Miranda, the 6th-grade narrator, is a latchkey kid in the 70s in New York City and its subsequent adventures, dangers, and homeless men on corners. She lives with her single mom who had hoped to finish law school but instead works as a paralegal-cum-secretary-cum-catchall with her boyfriend Richard, a charming attorney who doesn’t have a key to their apartment but inserts himself into Miranda and her mom’s life. Her mom is gearing up to be on $20,000 pyramid with Dick Clark, and Miranda and Richard train with her nightly, communicating in 7-word spurts. Miranda is best friends with Sal, who lives downstairs, until one day Sal is inexplicably punched in the stomach by another boy Markus, who appears to simply want to see a reaction. After that day, Sal avoids Miranda, and Markus notices Miranda’s fixation on A Wrinkle in Time (she carries her dog-eared copy with her wherever she goes), having several discussions with her on time travel.
The book is about the dailiness of middle school until Miranda begins to receive notes, the first saying:
M, This is hard. Harder than I expected, even with your help. But I have been practicing, and my preparations go well. I am coming to save your friend’s life, and my own. I ask two favors. First, you must write me a letter. Second, please remember to mention the location of your house key. The trip is a difficult one. I will not be myself when I reach you.
Miranda, although young, has been schooled by her mother in the dangers of NYC, and on receiving this note, she is “freaked.” They change the locks and look to see if anything has been stolen.
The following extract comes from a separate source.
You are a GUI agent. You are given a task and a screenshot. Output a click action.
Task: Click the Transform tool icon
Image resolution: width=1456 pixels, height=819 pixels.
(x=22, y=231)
As the notes keep coming, though, Miranda begins to believe that the notes are for her and that they have a monumental purpose.
On one hand, this is a novel of a 6th grader, striking out on her own and making friends after her best friend deserts her. She befriends Annemarie and Colin, after Annemarie and her former best friend, Julia, fight. Miranda doesn’t like Julia but doesn’t ever really know why. She is making her way in the world of emerging communication across the sexes, attempting to figure out her own feelings and hurts. She says after a spat with her friend Annemarie:
I was so grateful that she had something to apologize for that it didn’t really occur to me to think about how it had actually made me feel. But I have thought about it since then. It didn’t make me feel good.
and then after befriending someone in need of help:
Sometimes you never feel meaner than the moment you stop being mean. It’s like how turning on a light makes you realize how dark the room had gotten. And the way you usually act, the thing you would have normally done, are like these ghosts that everyone can see but pretends not to…. I wasn’t one of the girls who tortured her on purpose, but I had never lifted a finger to help her before, or even spent one minute being nice to her.
This is a strange new world for Miranda, thinking about her own feelings and the feelings of others. She is selfish at times, but in the way a child is selfish because her world doesn’t reach beyond herself. She doesn’t think of race, gender, age, class until situations pop up in the book forcing her to look at them.
Now, I’ve thought long and hard about how to discuss this book because there is one key element that is so important and that unless you are fully prepared for it, will throw you. So I will say: don’t forget the A Wrinkle in Time element. It’s important – vastly. Read closely and carefully. Otherwise, you may miss something that will make you want to read this book again and maybe even, again.